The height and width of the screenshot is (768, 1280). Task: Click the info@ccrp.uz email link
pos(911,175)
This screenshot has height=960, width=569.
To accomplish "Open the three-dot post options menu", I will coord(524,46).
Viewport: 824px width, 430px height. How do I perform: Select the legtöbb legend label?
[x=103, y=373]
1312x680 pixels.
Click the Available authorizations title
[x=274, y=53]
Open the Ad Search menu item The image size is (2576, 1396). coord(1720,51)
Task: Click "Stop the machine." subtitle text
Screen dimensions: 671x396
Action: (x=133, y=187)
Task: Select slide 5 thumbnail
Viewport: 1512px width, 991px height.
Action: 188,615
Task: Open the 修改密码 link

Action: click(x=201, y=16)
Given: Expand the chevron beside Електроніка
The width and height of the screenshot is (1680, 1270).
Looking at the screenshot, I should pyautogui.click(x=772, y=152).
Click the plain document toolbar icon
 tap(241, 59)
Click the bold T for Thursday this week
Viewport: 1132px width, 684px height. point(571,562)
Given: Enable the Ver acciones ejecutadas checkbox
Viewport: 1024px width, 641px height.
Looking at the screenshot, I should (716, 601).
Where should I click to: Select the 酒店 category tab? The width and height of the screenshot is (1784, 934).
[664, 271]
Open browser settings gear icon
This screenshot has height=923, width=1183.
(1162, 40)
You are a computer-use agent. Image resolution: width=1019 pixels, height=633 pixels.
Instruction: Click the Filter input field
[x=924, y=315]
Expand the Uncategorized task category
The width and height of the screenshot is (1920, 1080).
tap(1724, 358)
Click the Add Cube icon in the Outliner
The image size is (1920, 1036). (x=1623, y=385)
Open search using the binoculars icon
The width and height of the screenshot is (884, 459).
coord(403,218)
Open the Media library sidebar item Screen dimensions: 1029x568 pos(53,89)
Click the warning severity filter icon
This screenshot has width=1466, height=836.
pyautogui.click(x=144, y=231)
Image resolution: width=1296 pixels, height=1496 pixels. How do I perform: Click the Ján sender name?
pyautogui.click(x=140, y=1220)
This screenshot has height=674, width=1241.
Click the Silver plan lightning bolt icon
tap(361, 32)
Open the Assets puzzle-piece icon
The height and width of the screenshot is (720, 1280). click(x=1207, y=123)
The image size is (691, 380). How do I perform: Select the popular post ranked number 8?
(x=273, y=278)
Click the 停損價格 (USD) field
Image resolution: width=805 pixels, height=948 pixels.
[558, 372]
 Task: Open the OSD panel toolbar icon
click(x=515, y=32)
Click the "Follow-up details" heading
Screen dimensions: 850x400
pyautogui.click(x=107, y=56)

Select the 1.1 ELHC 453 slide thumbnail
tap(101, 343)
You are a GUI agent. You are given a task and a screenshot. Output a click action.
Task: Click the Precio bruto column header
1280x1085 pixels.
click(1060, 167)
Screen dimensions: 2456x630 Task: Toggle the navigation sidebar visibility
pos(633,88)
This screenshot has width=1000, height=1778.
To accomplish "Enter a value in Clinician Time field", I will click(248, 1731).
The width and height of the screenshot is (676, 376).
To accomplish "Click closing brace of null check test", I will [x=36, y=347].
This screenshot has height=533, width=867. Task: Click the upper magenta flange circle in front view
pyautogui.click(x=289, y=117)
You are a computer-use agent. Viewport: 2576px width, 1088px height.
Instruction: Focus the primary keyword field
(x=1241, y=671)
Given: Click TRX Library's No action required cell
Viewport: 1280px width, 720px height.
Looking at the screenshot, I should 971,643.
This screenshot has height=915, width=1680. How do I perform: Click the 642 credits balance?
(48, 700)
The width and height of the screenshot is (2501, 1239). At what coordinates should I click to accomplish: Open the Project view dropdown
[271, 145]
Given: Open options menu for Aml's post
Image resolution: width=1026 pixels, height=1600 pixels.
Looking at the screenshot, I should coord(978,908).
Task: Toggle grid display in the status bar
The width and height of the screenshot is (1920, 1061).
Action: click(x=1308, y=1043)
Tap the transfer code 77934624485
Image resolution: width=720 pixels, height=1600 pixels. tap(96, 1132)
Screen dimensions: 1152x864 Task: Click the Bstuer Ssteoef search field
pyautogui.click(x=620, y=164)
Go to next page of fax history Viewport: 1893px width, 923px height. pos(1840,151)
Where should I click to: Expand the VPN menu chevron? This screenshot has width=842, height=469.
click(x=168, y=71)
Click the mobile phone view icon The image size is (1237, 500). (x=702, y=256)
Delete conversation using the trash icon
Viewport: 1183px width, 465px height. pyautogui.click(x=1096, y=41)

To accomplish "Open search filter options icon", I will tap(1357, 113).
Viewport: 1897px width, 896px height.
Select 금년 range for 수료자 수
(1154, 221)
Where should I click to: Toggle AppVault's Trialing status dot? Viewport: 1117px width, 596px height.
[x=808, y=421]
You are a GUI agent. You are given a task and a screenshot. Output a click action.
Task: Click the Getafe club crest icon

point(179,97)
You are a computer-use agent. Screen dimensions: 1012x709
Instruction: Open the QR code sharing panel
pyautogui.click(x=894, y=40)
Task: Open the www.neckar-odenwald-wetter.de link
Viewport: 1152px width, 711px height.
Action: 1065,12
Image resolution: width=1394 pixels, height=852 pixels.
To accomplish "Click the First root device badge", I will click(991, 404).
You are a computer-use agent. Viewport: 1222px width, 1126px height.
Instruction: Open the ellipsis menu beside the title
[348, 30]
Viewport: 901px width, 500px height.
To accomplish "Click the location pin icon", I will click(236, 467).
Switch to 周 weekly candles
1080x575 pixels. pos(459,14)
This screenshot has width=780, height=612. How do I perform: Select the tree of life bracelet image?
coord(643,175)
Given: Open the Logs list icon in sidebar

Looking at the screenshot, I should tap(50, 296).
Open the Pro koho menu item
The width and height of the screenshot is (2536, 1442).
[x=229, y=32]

> EXERCISE REQUIREMENTS
Repeat the records verbatim, from the line with "The image size is (691, 380)." to the line with "tap(101, 343)".

> SOLUTION FOR THIS TASK
The image size is (691, 380). How do I perform: Select the popular post ranked number 8?
(x=273, y=278)
Click the 停損價格 (USD) field
Image resolution: width=805 pixels, height=948 pixels.
[558, 372]
 Task: Open the OSD panel toolbar icon
click(x=515, y=32)
Click the "Follow-up details" heading
Screen dimensions: 850x400
pyautogui.click(x=107, y=56)

Select the 1.1 ELHC 453 slide thumbnail
tap(101, 343)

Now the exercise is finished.